#### [MATERIAL TO PROCESS]

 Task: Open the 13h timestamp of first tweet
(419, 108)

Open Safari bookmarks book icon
...
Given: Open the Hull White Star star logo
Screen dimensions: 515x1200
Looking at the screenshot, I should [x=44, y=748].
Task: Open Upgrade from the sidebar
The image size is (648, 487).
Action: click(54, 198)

#### [INSTRUCTIONS TO FOLLOW]
Scan the entries above for the line containing "Task: Open the 13h timestamp of first tweet", and copy it and all lines after it exactly, down to and including the line containing "Open Safari bookmarks book icon".

#### [SOLVED EXERCISE]
 Task: Open the 13h timestamp of first tweet
(419, 108)

Open Safari bookmarks book icon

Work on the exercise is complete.